25      In short, given reasonable inferences about when Steinke last drove and drank, Kalscheur’s testimony provides sufficient evidence for a factfinder to determine that his BAC was approximately three times .08 when he last drove.  We are satisfied that the evidence was sufficient for a trier of fact, acting reasonably, to find Steinke guilty of driving with a PAC of .08 or more beyond a reasonable doubt.


26      We affirm the judgment of conviction on the PAC charge. 

            By the Court.—Judgment affirmed.

            This opinion will not be published.  See Wis. Stat. Rule 809.23(1)(b)4.


[1]  This appeal is decided by one judge pursuant to Wis. Stat. § 752.31(2)(c) and (3) (2007-08).  All references to the Wisconsin Statutes are to the 2007-08 version unless otherwise noted.

[2]  Steinke objected to admitting Kalscheur’s testimony under Wis. Stat. § 885.235(3) because Steinke’s blood was drawn more than three hours after he allegedly drove with a prohibited alcohol content.  Section 885.235(3) provides:

If the sample of breath, blood or urine was not taken within 3 hours after the event to be proved, evidence of the amount of alcohol in the person’s blood or breath as shown by the chemical analysis is admissible only if expert testimony establishes its probative value and may be given prima facie effect only if the effect is established by expert testimony.

The circuit court withheld a ruling until the close of Kalscheur’s testimony and then concluded that Kalscheur had established the probative value of the chemical analysis evidence.  Wis. Stat. § 885.235(3).

[3]  A standard-size drink is a twelve-ounce beer, a glass of wine, or a shot of 100-proof alcohol.

[4]  Kalscheur testified that a person could realistically have only one unabsorbed beer in his or her stomach.

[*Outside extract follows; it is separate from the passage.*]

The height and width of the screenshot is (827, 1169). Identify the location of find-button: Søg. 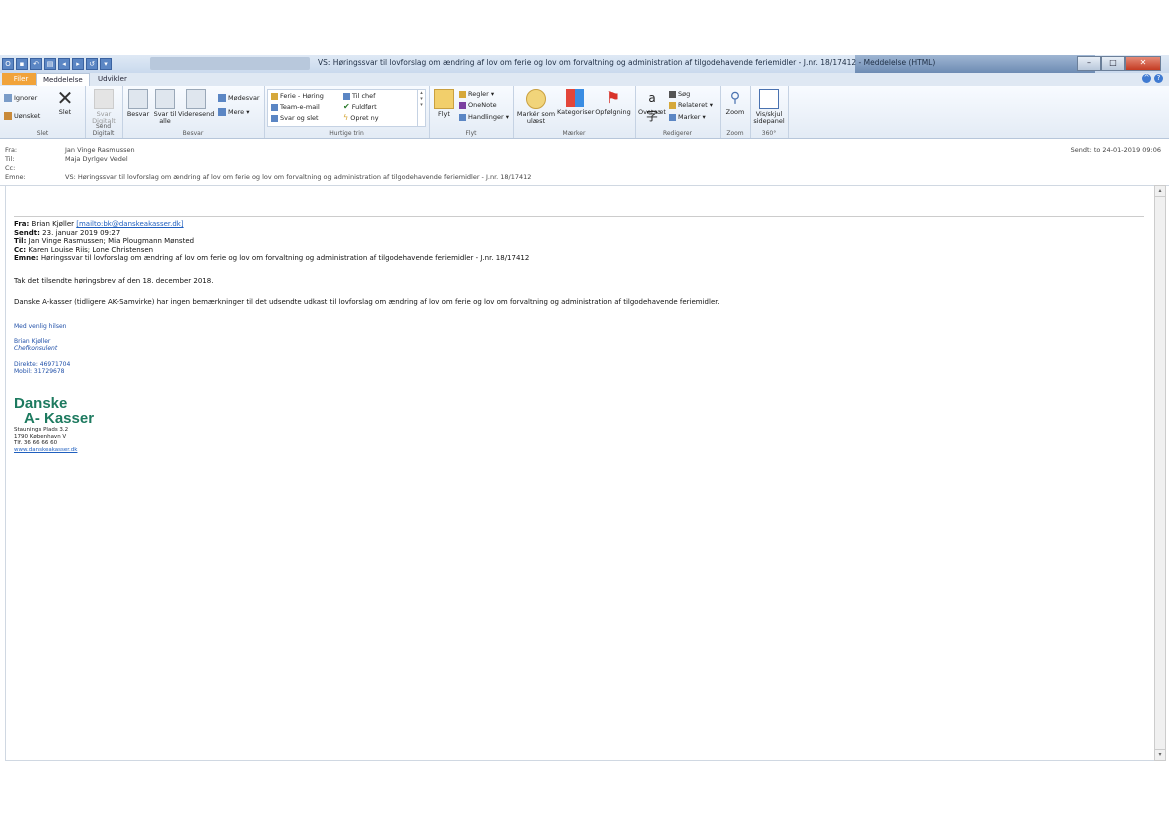
(680, 94).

[5]  Like the charge of driving with a PAC of .08 or more, second offense, the charge of OWI, second offense, is a misdemeanor and subject to the criminal burden of proof.  See Wis. Stat. § 346.65(2)(am)2.; County of Walworth v. Rohner, 108 Wis. 2d 713, 716-18, 324 N.W.2d 682 (1982).

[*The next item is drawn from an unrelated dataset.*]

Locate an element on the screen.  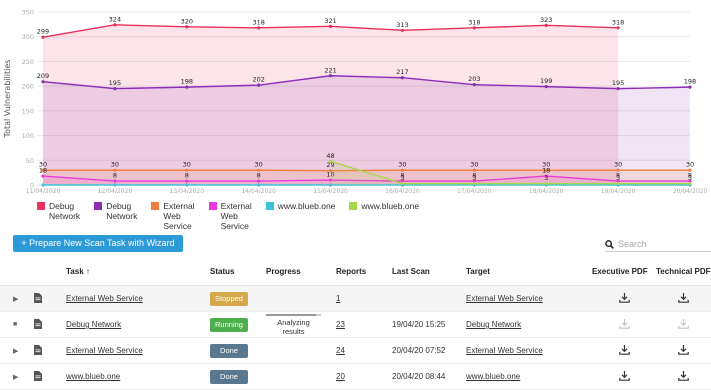
reports-link: 23 is located at coordinates (340, 324).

[6]  We recognize that the circuit court did not draw the inferences on Steinke’s arrival time that we conclude are reasonable and support the guilty verdict.  Steinke does not argue that, on a challenge to the sufficiency of the evidence in a trial to the court, a reviewing court must accept the inferences drawn by the circuit court even if they do not support a finding of guilt, when there are competing inferences that are reasonable and support the court’s guilty finding.  We are not aware of any authority requiring this.